I had almost the same experience mentioned above. I was in an academic excellence program in fourth grade. In fifth grade, I received zeros for three assignments in a single day and flunked out of it. The school ordered an IQ test while they were trying to see if I had a learning disability. I scored 186 on the test and was promoted to Gifted classes, much to the chagrin of my former teacher.
My problem has always been application. I get distracted very easily and lose interest. Just about the only thing I've never (yet) burned out on was music, which I seem to see very differently from the people I've worked in bands and projects with. To me music is almost entirely math. I'm pretty terrible at playing by ear, to the point that I usually can't pick out how to play my own songs from a recording, but if I treat a song like a formula, I can remember it forever.
I'd also say my memory is well above average, but only if stored correctly. In college, I was able to memorize the text and pictures from most of my textbooks just by reading them while listening to some music. By the end of my first semester, I'd figured out that all I really had to do to study for a test was to listen to whatever album I'd been listening to when I read the appropriate textbook right before going to class. I was even able to turn the pages in my head (which was invaluable during lab practicals where we had to identify tissue and cell types!). To this day, Sonic Youth's Washing Machine instantly downloads an entire Anatomy and Physiology Textbook into my memory's temporary buffer.

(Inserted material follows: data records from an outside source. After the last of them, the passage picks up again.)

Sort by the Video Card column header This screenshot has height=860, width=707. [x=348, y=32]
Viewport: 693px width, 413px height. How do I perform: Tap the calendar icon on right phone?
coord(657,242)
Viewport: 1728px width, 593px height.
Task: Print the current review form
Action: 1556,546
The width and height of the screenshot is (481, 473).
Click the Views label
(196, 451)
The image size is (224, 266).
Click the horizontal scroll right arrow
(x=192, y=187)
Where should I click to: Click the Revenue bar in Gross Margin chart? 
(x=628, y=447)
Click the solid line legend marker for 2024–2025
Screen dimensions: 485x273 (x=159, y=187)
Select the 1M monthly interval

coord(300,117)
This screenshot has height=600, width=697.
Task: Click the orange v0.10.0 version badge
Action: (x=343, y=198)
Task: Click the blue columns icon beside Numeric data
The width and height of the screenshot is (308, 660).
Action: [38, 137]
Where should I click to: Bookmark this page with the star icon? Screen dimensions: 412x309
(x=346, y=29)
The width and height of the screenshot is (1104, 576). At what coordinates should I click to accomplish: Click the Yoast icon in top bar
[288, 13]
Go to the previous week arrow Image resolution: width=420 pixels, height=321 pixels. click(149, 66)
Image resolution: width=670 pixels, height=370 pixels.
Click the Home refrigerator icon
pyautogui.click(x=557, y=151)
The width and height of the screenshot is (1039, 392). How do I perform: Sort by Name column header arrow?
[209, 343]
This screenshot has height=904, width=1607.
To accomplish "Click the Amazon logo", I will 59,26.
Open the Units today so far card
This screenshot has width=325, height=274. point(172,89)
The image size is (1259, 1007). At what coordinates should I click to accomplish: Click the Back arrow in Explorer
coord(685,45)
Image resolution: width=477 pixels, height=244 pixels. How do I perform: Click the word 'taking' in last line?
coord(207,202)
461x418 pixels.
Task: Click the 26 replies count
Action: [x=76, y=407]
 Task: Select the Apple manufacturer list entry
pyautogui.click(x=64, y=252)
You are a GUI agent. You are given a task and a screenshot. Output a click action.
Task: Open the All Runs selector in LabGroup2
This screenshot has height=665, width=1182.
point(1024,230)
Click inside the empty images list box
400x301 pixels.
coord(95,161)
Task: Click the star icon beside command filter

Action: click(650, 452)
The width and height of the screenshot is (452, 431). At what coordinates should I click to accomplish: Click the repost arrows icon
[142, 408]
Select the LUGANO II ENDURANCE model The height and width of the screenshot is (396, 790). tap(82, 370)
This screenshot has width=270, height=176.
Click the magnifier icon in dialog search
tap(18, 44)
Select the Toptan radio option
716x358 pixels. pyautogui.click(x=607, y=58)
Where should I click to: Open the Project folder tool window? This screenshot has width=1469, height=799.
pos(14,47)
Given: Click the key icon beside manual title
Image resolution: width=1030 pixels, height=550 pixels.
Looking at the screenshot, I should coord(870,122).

The downside is that I have almost no sense of the passing of time. It literally feels like I graduated high school a couple of weeks ago when it has actually been ten years. It causes some social difficulty as well, seeing that I tend to remember entire conversations (verbatim) with people I may have only had a tangential relationship with. It is also trying in relationships, because I remember everything that transpired, good and bad, albeit without any sense of time attached, so that it is as if years of history with someone are compressed into a few days time.